▶ **Prompt**: If a line of the records contains the word "computer", list it.

▶ **Exercise data**:
▬▬▬▬▬▬
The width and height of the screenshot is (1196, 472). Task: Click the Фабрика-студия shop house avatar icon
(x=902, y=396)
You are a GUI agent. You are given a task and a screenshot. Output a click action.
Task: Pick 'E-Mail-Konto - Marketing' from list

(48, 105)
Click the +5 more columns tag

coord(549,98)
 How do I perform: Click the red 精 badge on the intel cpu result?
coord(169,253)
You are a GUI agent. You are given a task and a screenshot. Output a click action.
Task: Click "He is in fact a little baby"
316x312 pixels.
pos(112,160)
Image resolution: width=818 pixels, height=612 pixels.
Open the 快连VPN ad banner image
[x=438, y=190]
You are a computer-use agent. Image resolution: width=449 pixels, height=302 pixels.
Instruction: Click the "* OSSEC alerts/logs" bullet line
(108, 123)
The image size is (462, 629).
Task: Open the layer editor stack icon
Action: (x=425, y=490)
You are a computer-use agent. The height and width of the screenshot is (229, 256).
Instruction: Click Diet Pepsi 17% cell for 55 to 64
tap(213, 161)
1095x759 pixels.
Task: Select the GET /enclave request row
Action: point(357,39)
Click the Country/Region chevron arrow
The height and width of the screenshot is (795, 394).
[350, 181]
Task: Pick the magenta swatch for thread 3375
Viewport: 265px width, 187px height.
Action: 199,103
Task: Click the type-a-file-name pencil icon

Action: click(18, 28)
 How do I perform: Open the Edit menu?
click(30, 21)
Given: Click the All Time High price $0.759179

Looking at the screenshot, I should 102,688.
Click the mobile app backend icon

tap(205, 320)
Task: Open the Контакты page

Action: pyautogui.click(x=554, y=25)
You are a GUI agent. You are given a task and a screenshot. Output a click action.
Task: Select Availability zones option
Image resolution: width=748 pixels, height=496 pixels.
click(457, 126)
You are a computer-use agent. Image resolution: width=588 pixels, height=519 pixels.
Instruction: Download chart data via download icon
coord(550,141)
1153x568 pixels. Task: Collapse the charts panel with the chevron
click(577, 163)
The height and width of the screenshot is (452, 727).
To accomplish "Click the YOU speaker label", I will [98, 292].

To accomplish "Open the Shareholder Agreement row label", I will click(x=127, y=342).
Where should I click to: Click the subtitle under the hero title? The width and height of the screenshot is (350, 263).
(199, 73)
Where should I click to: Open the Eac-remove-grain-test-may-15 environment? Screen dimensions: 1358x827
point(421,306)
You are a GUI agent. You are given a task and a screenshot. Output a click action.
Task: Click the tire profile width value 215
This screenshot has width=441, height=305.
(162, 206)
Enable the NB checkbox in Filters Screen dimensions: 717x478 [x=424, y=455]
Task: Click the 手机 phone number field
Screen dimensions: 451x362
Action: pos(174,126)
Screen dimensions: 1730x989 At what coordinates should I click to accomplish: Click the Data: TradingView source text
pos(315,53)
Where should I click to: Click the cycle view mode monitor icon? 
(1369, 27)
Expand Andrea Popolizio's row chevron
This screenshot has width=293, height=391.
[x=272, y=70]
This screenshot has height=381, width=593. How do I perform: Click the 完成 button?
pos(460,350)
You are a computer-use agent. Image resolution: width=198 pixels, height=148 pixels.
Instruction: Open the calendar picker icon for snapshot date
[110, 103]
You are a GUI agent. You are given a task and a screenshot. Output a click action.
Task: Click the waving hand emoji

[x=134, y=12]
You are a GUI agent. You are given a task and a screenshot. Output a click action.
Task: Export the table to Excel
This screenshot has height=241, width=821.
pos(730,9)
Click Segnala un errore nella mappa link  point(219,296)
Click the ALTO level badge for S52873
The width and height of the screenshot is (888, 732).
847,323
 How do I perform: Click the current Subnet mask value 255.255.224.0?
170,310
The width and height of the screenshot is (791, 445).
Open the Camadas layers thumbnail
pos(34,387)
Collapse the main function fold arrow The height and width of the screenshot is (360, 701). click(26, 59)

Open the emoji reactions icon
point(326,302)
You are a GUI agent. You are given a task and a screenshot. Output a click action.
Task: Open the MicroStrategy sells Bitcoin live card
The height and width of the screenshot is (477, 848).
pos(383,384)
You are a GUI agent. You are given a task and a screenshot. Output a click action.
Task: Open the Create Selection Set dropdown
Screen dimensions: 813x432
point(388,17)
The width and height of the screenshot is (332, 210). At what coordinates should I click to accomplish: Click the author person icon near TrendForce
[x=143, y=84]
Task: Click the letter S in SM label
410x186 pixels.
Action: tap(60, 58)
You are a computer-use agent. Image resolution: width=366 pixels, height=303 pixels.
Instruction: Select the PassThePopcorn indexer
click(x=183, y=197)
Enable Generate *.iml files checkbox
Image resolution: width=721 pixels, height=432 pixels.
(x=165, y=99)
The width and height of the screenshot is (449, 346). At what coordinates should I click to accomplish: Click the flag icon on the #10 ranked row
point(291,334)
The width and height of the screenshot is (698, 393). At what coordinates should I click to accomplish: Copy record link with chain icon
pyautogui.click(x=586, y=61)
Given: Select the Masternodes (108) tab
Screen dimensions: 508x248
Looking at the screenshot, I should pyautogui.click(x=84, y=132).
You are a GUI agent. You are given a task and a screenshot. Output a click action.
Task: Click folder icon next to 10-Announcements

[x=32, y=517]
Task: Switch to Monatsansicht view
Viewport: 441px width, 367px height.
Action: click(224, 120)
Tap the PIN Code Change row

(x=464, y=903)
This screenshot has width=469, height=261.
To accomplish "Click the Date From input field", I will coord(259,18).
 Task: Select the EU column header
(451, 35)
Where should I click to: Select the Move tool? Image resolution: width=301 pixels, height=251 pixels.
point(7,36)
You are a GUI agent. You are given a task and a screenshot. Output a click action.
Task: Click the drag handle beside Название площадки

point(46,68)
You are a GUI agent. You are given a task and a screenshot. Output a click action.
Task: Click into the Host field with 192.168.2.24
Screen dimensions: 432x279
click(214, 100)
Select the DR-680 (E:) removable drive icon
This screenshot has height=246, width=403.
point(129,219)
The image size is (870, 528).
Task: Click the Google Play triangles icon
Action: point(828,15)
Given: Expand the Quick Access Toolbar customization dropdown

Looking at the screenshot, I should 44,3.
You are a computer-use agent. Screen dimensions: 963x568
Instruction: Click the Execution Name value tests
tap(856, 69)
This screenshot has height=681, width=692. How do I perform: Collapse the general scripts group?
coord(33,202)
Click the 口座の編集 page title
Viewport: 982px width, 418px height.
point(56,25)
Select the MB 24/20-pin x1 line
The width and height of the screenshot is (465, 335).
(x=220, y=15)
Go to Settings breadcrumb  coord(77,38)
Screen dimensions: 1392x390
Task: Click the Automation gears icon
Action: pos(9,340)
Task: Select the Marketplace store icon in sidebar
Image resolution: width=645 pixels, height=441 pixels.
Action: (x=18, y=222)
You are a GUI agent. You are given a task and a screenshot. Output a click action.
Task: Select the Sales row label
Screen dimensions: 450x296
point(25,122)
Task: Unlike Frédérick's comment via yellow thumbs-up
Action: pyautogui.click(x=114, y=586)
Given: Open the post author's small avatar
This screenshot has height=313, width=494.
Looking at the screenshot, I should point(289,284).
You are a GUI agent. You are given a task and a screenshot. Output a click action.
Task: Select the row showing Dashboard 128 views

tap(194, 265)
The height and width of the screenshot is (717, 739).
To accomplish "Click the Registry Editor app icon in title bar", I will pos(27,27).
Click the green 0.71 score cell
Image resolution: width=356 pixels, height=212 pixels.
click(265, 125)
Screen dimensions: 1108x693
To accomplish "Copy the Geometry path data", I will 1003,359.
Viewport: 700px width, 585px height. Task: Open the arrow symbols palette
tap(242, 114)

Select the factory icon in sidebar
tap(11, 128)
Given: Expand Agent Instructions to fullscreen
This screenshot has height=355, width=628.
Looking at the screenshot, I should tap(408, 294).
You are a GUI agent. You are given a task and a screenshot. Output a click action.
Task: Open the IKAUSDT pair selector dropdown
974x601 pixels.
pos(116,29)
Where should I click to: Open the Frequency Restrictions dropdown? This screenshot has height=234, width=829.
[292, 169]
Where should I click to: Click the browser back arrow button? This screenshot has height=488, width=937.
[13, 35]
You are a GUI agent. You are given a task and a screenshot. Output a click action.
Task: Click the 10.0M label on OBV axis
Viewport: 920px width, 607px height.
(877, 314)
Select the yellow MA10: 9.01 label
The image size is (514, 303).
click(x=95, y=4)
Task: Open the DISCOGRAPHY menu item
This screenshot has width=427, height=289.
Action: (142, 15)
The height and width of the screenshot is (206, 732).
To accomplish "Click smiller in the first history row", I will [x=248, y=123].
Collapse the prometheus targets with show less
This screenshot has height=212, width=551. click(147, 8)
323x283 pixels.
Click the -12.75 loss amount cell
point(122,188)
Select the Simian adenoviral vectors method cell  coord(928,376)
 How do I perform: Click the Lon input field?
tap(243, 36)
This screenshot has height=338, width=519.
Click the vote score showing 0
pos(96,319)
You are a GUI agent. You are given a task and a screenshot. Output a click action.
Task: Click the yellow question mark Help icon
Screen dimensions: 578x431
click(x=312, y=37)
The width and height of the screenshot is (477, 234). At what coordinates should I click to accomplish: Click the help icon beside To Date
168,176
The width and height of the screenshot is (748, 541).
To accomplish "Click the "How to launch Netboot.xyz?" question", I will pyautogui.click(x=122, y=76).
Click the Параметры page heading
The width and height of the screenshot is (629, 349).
▬▬▬▬▬▬
▶ **Task answer**:
You are a computer-use agent. Image resolution: width=449 pixels, height=302 pixels.
You are a computer-use agent. The height and width of the screenshot is (229, 256).
You are a computer-use agent. Image resolution: width=588 pixels, height=519 pixels.
You are a computer-use agent. Image resolution: width=198 pixels, height=148 pixels.
You are a computer-use agent. Image resolution: width=366 pixels, height=303 pixels.
You are a computer-use agent. Screen dimensions: 963x568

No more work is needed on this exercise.